> WHAT TO DO
When you reach the line that contains "Enable the Maximum checkbox" in the data below, copy it and every line after it exactly, adding nothing.

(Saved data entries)
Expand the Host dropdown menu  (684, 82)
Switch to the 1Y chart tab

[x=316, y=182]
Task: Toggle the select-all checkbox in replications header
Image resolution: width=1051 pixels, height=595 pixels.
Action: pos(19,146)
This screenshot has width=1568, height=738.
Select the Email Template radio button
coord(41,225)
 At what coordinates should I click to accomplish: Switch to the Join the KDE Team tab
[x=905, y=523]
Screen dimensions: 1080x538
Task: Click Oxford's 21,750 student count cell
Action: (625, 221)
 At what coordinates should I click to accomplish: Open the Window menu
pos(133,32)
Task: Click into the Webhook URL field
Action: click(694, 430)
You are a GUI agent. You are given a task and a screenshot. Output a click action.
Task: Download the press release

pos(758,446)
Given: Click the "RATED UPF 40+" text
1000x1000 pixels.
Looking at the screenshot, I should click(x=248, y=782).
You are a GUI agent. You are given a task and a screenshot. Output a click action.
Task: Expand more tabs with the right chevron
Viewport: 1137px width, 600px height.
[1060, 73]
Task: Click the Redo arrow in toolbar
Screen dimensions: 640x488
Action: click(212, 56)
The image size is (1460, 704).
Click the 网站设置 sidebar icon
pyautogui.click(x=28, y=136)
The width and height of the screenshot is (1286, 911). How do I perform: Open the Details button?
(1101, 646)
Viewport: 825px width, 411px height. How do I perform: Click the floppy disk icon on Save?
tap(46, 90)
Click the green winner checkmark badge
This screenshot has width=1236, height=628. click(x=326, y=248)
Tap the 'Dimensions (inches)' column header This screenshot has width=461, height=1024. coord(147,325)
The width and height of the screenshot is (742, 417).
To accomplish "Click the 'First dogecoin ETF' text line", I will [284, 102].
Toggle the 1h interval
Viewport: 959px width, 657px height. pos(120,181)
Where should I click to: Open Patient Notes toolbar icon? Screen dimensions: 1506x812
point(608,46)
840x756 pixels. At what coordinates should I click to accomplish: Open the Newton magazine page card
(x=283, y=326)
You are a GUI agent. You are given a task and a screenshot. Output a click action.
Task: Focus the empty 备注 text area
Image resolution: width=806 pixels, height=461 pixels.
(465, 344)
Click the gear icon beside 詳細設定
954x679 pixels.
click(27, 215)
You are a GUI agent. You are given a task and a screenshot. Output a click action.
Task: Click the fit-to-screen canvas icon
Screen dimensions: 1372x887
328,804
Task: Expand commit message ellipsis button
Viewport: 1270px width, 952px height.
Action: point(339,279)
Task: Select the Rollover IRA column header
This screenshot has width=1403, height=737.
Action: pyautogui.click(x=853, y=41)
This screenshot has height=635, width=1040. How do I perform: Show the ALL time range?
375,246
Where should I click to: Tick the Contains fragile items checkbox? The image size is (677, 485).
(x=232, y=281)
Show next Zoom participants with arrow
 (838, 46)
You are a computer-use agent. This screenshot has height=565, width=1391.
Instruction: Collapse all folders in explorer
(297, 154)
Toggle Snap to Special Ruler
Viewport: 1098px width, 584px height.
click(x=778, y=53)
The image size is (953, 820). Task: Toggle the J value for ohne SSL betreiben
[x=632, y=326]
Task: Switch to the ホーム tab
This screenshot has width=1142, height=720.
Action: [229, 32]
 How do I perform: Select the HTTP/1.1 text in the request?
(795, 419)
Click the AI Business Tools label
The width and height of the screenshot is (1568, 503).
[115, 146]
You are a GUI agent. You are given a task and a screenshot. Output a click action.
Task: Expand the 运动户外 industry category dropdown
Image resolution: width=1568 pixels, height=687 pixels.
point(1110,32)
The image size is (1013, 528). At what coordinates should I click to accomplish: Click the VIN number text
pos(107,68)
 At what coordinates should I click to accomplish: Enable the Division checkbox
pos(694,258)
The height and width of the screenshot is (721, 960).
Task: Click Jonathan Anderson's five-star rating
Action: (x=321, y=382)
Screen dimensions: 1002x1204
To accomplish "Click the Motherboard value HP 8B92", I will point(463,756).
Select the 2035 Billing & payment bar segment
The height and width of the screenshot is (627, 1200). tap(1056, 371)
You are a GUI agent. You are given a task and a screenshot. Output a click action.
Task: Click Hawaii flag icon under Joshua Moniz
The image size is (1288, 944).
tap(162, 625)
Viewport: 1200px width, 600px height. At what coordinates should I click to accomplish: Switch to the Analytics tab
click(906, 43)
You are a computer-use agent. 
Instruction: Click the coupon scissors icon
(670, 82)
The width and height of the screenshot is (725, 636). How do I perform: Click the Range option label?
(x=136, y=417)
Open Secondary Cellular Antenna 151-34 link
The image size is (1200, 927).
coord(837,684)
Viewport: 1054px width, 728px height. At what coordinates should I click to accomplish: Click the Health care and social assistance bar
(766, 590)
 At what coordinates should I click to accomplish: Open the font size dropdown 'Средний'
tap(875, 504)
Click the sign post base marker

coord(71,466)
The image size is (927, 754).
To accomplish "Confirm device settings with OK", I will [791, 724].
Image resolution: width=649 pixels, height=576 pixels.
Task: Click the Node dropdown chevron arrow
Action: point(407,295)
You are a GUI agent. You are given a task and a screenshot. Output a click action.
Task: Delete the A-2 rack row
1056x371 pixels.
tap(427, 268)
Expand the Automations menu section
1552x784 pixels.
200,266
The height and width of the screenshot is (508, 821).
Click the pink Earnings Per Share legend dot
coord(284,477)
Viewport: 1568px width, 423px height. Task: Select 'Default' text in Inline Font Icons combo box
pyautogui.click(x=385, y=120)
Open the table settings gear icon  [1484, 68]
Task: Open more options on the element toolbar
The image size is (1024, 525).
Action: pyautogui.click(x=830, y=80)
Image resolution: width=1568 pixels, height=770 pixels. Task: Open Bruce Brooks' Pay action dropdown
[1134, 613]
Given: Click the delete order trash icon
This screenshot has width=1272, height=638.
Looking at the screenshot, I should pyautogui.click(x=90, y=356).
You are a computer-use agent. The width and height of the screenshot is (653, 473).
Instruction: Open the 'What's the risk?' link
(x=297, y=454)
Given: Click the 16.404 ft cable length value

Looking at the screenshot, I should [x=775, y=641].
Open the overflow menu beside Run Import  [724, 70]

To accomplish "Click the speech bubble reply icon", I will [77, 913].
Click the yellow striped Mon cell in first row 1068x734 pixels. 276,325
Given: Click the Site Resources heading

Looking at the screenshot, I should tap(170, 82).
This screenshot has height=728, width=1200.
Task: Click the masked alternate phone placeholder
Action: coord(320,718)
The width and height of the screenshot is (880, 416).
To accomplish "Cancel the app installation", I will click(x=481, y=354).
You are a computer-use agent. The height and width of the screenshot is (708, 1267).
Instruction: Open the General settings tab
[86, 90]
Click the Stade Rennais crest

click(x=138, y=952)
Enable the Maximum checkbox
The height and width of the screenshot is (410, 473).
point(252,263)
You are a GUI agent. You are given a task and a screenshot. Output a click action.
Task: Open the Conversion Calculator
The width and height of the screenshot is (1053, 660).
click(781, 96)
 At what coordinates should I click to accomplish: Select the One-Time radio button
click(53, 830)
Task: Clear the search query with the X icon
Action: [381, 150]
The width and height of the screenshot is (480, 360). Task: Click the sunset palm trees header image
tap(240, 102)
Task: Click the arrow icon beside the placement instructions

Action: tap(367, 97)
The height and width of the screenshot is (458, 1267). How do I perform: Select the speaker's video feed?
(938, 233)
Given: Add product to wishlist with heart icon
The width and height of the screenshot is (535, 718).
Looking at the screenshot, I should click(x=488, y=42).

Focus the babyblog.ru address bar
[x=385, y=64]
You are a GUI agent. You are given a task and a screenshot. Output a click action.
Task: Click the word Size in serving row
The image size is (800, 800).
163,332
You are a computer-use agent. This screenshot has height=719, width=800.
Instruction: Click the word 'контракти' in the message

> ANSWER TO THE PROBLEM
Enable the Maximum checkbox
The height and width of the screenshot is (410, 473).
point(252,263)
You are a GUI agent. You are given a task and a screenshot. Output a click action.
Task: Open the Conversion Calculator
The width and height of the screenshot is (1053, 660).
click(781, 96)
 At what coordinates should I click to accomplish: Select the One-Time radio button
click(53, 830)
Task: Clear the search query with the X icon
Action: [381, 150]
The width and height of the screenshot is (480, 360). Task: Click the sunset palm trees header image
tap(240, 102)
Task: Click the arrow icon beside the placement instructions

Action: tap(367, 97)
The height and width of the screenshot is (458, 1267). How do I perform: Select the speaker's video feed?
(938, 233)
Given: Add product to wishlist with heart icon
The width and height of the screenshot is (535, 718).
Looking at the screenshot, I should click(x=488, y=42).

Focus the babyblog.ru address bar
[x=385, y=64]
You are a GUI agent. You are given a task and a screenshot. Output a click action.
Task: Click the word Size in serving row
The image size is (800, 800).
163,332
You are a computer-use agent. This screenshot has height=719, width=800.
Instruction: Click the word 'контракти' in the message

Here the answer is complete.